The fit statistics at the bottom (R², adjusted R², F-statistic, etc.) get a value for each column. Comparing R² across columns is the whole point — you can immediately see how much extra variation each new variable explains.

This is already enough for a working draft of a results table. But it could read better — educ and tenure aren’t very informative as labels, and there’s no overall title. That’s where customisation comes in.

Step 3: Customise the Labels#

A journal-quality table needs more than the raw variable names. You’ll want to:

Give the table a title so the reader knows what it’s about.
Add friendly column headers above the model numbers, summarising what each specification does.
Rename the covariates from variable-name shorthand to readable phrases (e.g., educ → “Years of education”).
Replace the dependent variable label with something more descriptive than wage.

Stargazer has a method for each of these, and they all attach to the same star object:

star = Stargazer([m1, m2, m3])

# 1. Overall table title
star.title("Wage Equation: OLS Estimates")

# 2. Friendly column headers — labels and how many columns each spans
star.custom_columns(["Simple", "Multiple", "With gender"], [1, 1, 1])

# 3. Rename variables (left = raw name, right = display label)
star.rename_covariates({
    "educ":      "Years of education",
    "exper":     "Years of experience",
    "tenure":    "Years of tenure",
    "female":    "Female (=1)",
    "Intercept": "Constant",
})

# 4. Better label for the y-variable
star.dependent_variable_name("Hourly wage ($)")

star

Wage Equation: OLS Estimates


	Dependent variable: Hourly wage ($)

	Simple	Multiple	With gender
	(1)	(2)	(3)

Constant	-0.905	-2.873^***	-1.568^**
	(0.685)	(0.729)	(0.725)
Years of education	0.541^***	0.599^***	0.572^***
	(0.053)	(0.051)	(0.049)
Years of experience		0.022^*	0.025^**
		(0.012)	(0.012)
Female (=1)			-1.811^***
			(0.265)
Years of tenure		0.169^***	0.141^***
		(0.022)	(0.021)

Observations	526	526	526
R²	0.165	0.306	0.364
Adjusted R²	0.163	0.302	0.359
Residual Std. Error	3.378 (df=524)	3.084 (df=522)	2.958 (df=521)

_____

• [To do]:
In the Stargazer tutorial above, list each raw variable name given to rename_covariates along with the display label it receives.

• [Dataset extract]:
_____

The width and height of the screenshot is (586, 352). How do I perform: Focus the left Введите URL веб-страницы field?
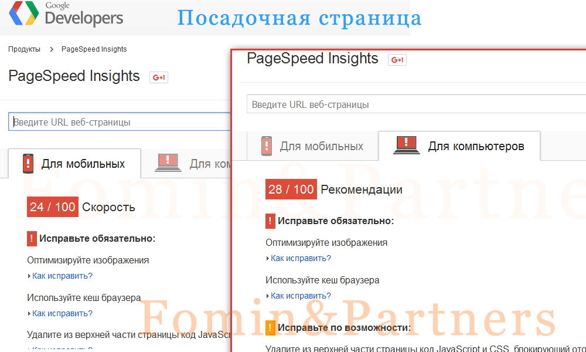pos(120,122)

_____

• [Answer to this exercise]:
- educ → "Years of education"
- exper → "Years of experience"
- tenure → "Years of tenure"
- female → "Female (=1)"
- Intercept → "Constant"